Hari Masyarakat Adat Sedunia Ingatkan Ancaman Triple Planetary Crisis dan Solusinya

Jumat, 9 Agustus 2024 23:57 WIB

Foto udara sejumlah warga menggunakan perahu mesin memanen sumer daya laut saat Tradisi Buka Sasi di Perairan Misool, Distrik Misool Barat, Kabupaten Raja Ampat, Papua Barat Daya, Senin, 25 Maret 2024. Sasi merupakan tradisi adat dalam mengelola sumber daya laut berkelanjutan secara turun temurun dimana pada prosesi Buka Sasi tersebut Kelompok Sasi Perempuan Waifuna dan masyarakat Kapatcol yang didukung oleh Yayasan Konservasi Alam Nusantara (YKAN) dapat memanen biota laut yang disepakati, seperti teripang, lobster dan lola. ANTARA/Bayu Pratama S

TEMPO.CO, Bogor - Kelompok Kerja Areal Konservasi Kelola Masyarakat Indonesia mengajak publik dan para pengambil kebijakan mengambil aksi konkret dalam mengatasi ancaman Triple Planetary Crisis. Ajakan diserukan bertepatan dengan Hari Masyarakat Adat Sedunia yang jatuh pada hari ini, Jumat 9 Agustus 2024.

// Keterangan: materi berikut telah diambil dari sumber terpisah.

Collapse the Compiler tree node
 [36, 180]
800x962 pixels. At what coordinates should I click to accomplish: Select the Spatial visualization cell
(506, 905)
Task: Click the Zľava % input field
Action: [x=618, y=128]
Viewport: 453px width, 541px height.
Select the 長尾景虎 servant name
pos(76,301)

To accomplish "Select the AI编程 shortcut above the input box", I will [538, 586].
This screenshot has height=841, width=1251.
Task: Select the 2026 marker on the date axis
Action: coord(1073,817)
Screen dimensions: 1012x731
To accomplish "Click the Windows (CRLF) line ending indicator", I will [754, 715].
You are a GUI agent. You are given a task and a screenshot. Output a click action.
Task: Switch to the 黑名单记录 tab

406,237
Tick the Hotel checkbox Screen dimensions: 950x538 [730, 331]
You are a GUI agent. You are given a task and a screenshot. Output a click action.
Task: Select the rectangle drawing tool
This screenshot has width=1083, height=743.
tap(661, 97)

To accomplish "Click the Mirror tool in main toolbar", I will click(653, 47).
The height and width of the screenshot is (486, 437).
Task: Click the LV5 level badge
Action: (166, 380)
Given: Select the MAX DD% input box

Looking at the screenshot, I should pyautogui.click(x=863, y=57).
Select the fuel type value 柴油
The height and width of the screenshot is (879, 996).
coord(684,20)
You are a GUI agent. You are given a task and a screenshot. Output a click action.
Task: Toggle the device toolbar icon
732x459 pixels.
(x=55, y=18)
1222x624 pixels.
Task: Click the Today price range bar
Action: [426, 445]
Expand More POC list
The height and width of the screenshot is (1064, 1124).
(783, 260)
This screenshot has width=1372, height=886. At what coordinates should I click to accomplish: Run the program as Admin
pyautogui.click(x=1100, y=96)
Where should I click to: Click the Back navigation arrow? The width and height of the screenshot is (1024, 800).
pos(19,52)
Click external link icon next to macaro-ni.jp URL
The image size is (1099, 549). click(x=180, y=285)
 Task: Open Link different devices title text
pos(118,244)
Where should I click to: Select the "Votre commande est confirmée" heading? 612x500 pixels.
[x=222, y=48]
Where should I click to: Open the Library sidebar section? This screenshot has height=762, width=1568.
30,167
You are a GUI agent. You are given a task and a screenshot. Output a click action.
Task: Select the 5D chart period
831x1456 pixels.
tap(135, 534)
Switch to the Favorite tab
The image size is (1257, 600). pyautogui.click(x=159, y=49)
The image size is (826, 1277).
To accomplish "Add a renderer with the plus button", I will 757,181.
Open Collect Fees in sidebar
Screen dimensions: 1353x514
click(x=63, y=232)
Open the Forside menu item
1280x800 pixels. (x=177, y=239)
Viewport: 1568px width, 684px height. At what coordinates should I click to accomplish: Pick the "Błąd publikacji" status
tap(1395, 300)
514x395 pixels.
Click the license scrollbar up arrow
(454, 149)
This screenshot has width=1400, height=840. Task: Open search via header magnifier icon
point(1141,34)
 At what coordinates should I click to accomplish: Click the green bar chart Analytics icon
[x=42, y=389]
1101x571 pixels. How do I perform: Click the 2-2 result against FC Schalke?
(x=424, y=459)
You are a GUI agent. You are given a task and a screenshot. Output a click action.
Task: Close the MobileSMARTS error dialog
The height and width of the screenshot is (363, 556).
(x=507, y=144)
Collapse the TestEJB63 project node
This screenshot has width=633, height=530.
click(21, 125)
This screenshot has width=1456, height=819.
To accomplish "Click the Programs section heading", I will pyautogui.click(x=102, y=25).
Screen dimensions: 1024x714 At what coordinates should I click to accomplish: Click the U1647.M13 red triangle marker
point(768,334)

Triple Planetary Crisis yang dimaksud adalah perubahan iklim, polusi, dan hilangnya biodiversitas. Kelompok kerja itu menekankan aksi konkret kolektif yang termasuk melibatkan masyarakat adat untuk menghadapinya.

"Masyarakat adat dan pengetahuan tradisionalnya telah terbukti efektif dan berhasil dalam mencegah hilangnya keanekaragaman hayati dan perubahan iklim," bunyi ajakan itu seperti yang dibagikan dalam siaran pers Working Group ICCAs (Indigenous and Community Conserved Areas) Indonesia hari ini.

Atas dasar itu pula, tema Hari Masyarakat Adat Sedunia tahun ini adalah 'Masyarakat Adat: Inovasi dan Pengetahuan Tradisional'. Tema dan ajakan ini juga dinilai sejalan dengan dorongan global lewat berbagai komitmen seperti KM-GBF (Kunming Montreal-Global Biodiversity Framework) dan Paris Agreement.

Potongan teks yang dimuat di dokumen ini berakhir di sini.